Les automobilistes ont dû s'armer de patience samedi pour se rendre au Tessin. Un bouchon de plus de 20 kilomètres s'est formé en matinée devant le portail nord du tunnel du Gothard.

Le pic a été enregistré vers 11h20, avec 21 km de bouchons, a indiqué le TCS sur son site, soit plus de trois heures vingt d'attente. Les embouteillages ont ensuite commencé à se résorber.

La colonne de véhicules s'était déjà formée dans la nuit de vendredi à samedi, oscillant entre six et neuf kilomètres.
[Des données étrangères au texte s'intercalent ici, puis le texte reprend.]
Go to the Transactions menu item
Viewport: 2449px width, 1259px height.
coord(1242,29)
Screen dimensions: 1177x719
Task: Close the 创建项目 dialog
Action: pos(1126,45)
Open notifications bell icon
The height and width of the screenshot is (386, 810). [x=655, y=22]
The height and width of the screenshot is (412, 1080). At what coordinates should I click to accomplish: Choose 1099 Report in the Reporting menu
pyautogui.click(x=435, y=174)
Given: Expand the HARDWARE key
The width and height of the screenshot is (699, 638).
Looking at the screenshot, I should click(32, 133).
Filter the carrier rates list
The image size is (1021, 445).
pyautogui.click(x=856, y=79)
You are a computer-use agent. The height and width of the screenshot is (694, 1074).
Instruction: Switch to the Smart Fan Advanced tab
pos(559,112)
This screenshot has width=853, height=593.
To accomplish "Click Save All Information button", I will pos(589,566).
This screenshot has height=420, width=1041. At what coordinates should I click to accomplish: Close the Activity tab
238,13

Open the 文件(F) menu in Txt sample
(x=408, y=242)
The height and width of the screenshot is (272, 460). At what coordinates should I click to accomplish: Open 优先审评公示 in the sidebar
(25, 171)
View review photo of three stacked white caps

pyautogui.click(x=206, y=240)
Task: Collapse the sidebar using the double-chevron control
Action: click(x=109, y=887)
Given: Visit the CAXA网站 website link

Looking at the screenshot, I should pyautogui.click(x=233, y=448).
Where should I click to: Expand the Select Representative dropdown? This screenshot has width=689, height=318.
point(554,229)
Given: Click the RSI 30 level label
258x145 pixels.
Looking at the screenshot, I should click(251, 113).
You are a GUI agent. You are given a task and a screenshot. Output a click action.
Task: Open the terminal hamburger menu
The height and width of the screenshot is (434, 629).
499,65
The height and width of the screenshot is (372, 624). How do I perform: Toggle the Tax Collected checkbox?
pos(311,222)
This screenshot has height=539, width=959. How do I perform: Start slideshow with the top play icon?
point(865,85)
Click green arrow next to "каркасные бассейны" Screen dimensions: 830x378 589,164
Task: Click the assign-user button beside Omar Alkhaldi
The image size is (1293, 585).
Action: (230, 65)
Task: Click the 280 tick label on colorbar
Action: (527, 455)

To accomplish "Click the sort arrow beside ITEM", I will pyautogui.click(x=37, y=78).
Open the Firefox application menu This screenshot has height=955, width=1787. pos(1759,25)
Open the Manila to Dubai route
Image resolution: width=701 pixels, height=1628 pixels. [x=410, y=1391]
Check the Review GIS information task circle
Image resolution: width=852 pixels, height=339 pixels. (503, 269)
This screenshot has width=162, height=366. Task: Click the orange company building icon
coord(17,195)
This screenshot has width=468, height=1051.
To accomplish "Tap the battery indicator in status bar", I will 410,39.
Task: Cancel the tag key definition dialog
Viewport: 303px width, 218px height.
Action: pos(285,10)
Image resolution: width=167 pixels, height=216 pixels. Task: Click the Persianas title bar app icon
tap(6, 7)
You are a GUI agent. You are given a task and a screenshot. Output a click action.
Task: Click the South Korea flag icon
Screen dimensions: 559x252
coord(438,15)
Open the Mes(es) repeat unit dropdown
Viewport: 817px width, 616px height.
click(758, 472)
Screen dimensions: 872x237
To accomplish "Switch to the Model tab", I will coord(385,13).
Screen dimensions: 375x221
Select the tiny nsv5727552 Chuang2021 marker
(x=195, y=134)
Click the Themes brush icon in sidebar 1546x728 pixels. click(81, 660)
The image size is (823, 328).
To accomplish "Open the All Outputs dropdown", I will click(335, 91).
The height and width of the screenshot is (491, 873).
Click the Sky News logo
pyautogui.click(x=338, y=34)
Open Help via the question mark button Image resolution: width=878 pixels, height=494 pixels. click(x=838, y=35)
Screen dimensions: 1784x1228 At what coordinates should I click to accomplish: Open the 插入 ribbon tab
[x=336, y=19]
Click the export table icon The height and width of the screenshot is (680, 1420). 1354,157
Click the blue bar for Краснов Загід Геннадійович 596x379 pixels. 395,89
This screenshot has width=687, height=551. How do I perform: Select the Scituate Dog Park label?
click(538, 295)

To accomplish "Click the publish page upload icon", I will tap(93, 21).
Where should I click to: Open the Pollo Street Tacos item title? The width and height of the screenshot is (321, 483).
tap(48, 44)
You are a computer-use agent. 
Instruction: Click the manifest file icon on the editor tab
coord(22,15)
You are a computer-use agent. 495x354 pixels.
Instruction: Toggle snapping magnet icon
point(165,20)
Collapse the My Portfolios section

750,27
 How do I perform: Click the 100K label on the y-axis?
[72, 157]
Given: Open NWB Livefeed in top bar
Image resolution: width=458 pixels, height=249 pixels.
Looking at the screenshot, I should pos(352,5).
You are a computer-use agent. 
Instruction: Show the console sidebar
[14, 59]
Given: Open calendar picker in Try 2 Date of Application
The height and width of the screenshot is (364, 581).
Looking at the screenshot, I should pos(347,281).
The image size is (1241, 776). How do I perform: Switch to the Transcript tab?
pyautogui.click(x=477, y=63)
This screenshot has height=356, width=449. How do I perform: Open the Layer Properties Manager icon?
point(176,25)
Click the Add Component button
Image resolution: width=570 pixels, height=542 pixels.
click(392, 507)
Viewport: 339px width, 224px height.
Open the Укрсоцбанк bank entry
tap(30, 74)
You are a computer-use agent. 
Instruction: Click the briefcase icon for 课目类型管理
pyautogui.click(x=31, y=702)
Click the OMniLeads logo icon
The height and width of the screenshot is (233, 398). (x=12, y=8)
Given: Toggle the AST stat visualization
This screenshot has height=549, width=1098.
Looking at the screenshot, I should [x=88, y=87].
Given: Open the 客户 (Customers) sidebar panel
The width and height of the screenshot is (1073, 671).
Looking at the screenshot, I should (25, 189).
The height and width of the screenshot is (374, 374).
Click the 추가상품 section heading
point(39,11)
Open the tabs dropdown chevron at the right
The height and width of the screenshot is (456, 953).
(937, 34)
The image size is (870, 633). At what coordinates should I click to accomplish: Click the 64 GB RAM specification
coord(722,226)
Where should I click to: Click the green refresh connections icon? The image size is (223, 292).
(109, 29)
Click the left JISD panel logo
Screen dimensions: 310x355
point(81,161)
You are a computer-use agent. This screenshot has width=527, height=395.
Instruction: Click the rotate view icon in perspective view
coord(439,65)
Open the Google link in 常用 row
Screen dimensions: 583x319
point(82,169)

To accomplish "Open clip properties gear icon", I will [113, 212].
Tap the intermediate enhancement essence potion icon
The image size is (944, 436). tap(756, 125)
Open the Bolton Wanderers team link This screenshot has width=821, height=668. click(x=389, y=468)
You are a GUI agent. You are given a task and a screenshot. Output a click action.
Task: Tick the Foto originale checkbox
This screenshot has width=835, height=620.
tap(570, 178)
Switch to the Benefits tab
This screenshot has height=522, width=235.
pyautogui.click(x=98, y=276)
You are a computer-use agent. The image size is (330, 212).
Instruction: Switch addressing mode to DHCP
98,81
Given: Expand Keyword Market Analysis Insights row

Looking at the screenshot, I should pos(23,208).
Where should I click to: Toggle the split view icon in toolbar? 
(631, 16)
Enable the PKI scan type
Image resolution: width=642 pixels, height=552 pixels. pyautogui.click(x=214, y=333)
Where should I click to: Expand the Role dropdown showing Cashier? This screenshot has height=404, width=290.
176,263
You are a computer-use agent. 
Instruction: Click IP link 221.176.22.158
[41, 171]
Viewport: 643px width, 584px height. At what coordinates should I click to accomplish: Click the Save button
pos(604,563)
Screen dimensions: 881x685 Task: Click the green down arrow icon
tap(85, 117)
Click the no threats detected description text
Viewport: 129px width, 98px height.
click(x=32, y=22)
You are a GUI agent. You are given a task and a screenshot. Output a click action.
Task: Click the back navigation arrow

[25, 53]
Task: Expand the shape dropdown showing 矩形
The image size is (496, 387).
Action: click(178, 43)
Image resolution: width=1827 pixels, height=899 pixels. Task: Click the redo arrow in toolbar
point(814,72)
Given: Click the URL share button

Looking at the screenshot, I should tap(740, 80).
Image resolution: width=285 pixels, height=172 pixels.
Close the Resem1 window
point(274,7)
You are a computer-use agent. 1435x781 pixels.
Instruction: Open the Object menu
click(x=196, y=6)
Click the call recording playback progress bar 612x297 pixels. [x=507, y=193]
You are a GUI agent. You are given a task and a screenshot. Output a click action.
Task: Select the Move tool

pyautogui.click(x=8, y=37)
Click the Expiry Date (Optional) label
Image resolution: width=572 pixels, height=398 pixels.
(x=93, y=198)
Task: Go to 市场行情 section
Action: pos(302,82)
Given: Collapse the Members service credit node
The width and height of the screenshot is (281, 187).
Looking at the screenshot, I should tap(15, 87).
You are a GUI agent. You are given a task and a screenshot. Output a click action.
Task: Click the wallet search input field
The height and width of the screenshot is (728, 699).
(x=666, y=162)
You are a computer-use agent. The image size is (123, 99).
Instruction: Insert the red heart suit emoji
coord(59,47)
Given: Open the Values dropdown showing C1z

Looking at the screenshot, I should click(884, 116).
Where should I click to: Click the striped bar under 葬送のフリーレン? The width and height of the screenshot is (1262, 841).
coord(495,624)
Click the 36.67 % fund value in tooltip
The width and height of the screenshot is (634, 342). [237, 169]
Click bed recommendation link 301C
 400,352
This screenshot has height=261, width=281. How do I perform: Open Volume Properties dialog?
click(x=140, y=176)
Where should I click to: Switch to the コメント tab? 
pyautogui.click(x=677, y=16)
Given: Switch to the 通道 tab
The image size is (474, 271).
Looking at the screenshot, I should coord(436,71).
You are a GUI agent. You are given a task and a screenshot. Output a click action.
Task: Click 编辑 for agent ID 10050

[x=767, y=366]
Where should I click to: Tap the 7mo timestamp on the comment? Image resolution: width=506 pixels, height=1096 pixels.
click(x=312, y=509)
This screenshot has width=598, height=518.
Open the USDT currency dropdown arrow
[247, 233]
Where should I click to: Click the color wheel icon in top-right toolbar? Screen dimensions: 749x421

Le bouchon a ensuite commencé à s'allonger dès l'aube, dépassant les dix kilomètres vers 05h00 du matin, puis les 16 kilomètres peu après 07h00.

La patience était également de mise plus au sud. Vers 11h55, il fallait compter près de 40 minutes d'attente dans un bouchon de quatre kilomètres entre la jonction de Mendrisio et la douane de Chiasso-Brogeda.

Pour rejoindre le Tessin ou le Nord de l'Italie depuis la Suisse romande, les axes du Simplon ou du Grand-St-Bernard sont recommandés, ajoute le TCS.

L’Office fédéral des routes (OFROU) s’attend à un trafic particulièrement dense durant le week-end de Pentecôte. A la même période lors d'années précédentes, des bouchons allant jusqu'à 28 kilomètres de long se sont déjà formés devant le Gothard.